Denali, the original name means “the tall one” in the dialect of Athabaskan spoken by groups that lived to the north and west of the mountain. However, William Dickeys, a gold prospector who also wrote about his experiences in The New York Sun, decided in 1896 to call the peak Mt. McKinley. As a 2016 Washington Post article about the mountain’s name explained: “McKinley, the Republican nominee, was an outspoken proponent of the gold standard. As a gold prospector with a vested interest in keeping the value of the precious metal high, Dickey picked the name as a form of symbolic revenge against silver standard supporters, with whom he spent much time bickering.”

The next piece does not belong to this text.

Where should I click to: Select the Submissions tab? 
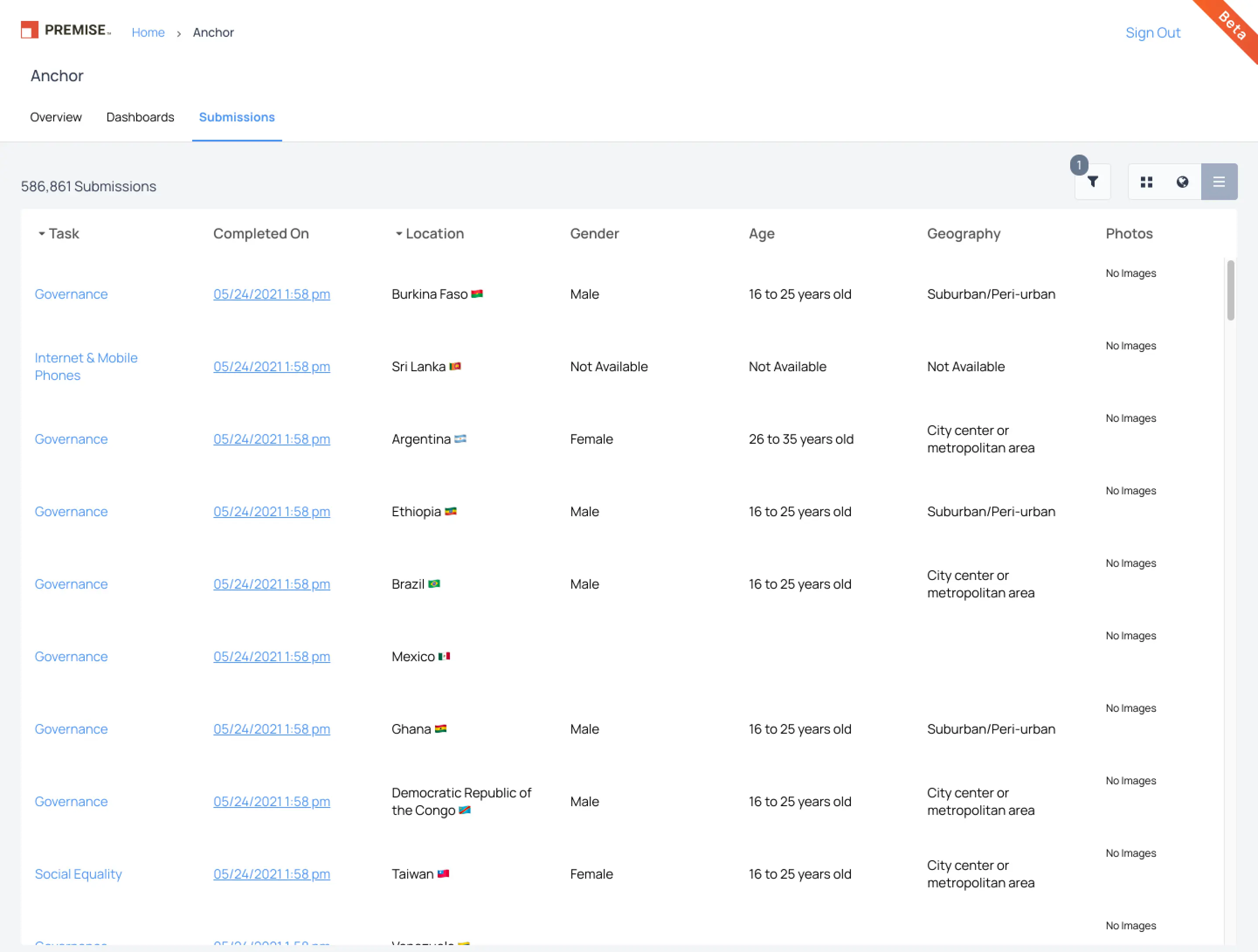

After McKinley, who was quite popular, was killed, support grew for naming the mountain after him, a movement that was formalized in 1917, when Congress designated the area around the mountain as Mt. McKinley National Park. From the outset, many people in Alaska opposed this decision. In 1975, the Alaska state legislature officially asked the Board of Geographic Names – a federal entity charged with making sure all federal entities use the same names for places – to drop the McKinley name in favor of Denali.

Here they ran into a small problem because US Representative Ralph Regula, who represented the district where McKinley grew up, came to mountain’s defense. He got all the members of the state congressional delegation to oppose the name change. Knowing that the Board of Geographic Names could consider any name changes regarding landmarks that are being considered by Congress, every two year he would introduce a resolution mandating that “the mountain…in the State of Alaska in the United States of America known as Mount McKinley, shall retain the name Mount McKinley in perpetuity as an appropriate and lasting tribute to the service of William McKinley to his country.”

McKinley] was a martyred president and a good one, I might add,” Regula said in 2001. Even though he retired in 2009, others took up the cause. Finally, in 2015 the Obama administration announced that the Interior Department was going forward with the name change. “In changing the name from Mount McKinley to Denali, we intend no disrespect to the legacy of President McKinley,” Interior Department officials wrote at that time. “We are simply reflecting the desire of most Alaskans to have an authentically Alaskan name for this iconic Alaskan feature.”

While the decision pleased many in Alaska it was criticized by leading Republicans from Ohio. “I am deeply disappointed,” said then House Speaker John Boehner. Then Governor John Kasich, claimed Obama “once again oversteps his bounds.” And Senator Rob Portman, who accused Obama of “going around Congress,” added “I now urge the administration to work with me to find alternative ways to preserve McKinley’s legacy somewhere else in the national park that once bore his name.”

But what exactly was McKinley’s legacy? Beloved when he died, his reputation faded quickly (in part because Theodore Roosevelt, his successor was so dynamic). Later historians resurrected his image, judging that he found quiet but effective ways to pursue a pro-business agenda and America’s emergence of a global and colonial power that had its own foreign colonies.

Assessing his record, historian Lewis Gould wrote on the Miller Center website that: “McKinley was not a charismatic leader, and he did not inject drama into presidential affairs like his successors…Nor did he try to use his office as a bully pulpit to rally Americans to his policies and programs-initiatives which, in themselves, were small in scale compared to those put forward by his successors. Rather, William McKinley was an affable man and an astute and patient politician whose political skills and confidence enabled him to make firm decisions even when they were not popular ones. He did not reinvent the presidency, but he did work very successfully within the prevailing limitations and conception of the office.”

In other words, he wasn’t as towering as Denali but possibly was worthy of a 7-cent stamp in 1927.

Be well, stay safe, be careful when naming mountains, fight for justice and work for peace.